The report notes the year isn’t over yet: “Over the past several years, shoplifting rates were higher in November and December than they were during earlier months of the year, coinciding with increased in-person retail activity. Because shoplifting rates in a 23-city sample for the first half of 2024 are higher than in 2023, it is likely that the reported shoplifting rate for the full year will rise from 2023 to 2024.”

The numbers are likely an undercount, the report notes, given that the data is based on incidents reported and doesn’t reflect the total that occurred. Ernesto Lopez, a researcher with the Council on Criminal Justice, suggests that heightened attention to shoplifting may also explain an uptick.

"As these stores have implemented these technologies, hired more personnel, they could just be capturing it more,” Lopez shared. “It's also difficult to get a sense if it is that change in reporting because unlike some other offenses, such as assaults or robberies, that have victimization surveys that we can compare to, we don't really have that for shoplifting. So that that's another challenge.”

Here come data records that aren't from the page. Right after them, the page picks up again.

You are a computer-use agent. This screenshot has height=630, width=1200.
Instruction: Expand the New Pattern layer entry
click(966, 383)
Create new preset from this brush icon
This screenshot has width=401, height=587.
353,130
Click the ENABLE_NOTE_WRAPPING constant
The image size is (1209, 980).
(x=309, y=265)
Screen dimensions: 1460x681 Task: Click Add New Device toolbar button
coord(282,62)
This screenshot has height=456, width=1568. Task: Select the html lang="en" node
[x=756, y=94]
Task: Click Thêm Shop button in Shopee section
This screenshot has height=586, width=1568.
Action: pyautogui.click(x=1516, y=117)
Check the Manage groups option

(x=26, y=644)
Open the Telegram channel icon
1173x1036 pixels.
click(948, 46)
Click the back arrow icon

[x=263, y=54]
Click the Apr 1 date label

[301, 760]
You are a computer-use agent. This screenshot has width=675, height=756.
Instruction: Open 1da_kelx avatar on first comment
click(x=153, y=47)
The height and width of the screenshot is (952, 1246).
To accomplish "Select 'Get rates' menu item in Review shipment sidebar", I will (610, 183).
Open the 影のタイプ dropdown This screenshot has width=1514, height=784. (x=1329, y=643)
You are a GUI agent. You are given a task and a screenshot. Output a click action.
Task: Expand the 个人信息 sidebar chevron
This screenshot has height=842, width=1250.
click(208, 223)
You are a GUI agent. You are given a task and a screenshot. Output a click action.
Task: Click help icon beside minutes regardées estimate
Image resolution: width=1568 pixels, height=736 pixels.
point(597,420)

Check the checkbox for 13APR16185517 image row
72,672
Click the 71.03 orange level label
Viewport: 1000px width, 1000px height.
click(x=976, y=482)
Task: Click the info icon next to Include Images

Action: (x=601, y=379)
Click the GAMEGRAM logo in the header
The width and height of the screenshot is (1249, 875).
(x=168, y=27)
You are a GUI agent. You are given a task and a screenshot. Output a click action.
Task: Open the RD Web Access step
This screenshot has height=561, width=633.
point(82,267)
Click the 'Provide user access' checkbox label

Lopez said a good sense of the data is needed to inform better policy. The FBI, he explained, pulls statistics from two different sources, making it challenging to understand the full scope of the shoplifting problem and the reason for upticks. Earlier this year, the Council on Criminal Justice released its working group’s recommendations aimed at improving crime data infrastructure, not just for retail theft but also for more serious crimes such as non-fatal shootings.

Meanwhile, for business owners like Brown, the impact of theft goes beyond just security measures—it affects the bottom line. He said such incidents could potentially lead to higher prices for consumers as retailers try to recoup their losses.

"We might have to raise prices on some things or sell them faster to meet our deadlines," Brown said. “It can help the customer too because some things we might have to sell a little faster and take a loss on stuff on because, you know, we have to meet our deadlines as well.”

At Emory University's Goizueta Business School, marketing professor Douglas Bowman noted that retailers face a delicate balance. While security measures are necessary, businesses do not want their customers or employees to feel uncomfortable or intimidated by heightened security.

“The challenge for retailers is to ensure that security doesn’t create a tense atmosphere in their stores,” Bowman said. “No one wants their customers feeling nervous while shopping.”

With the holiday shopping season in full swing, Brown reminds people of the impact on the community as a whole. He hopes would-be thieves reconsider their actions.

“If you put the same energy into something positive, you’ll go further,” he said. “Think about it before you make that bad decision.”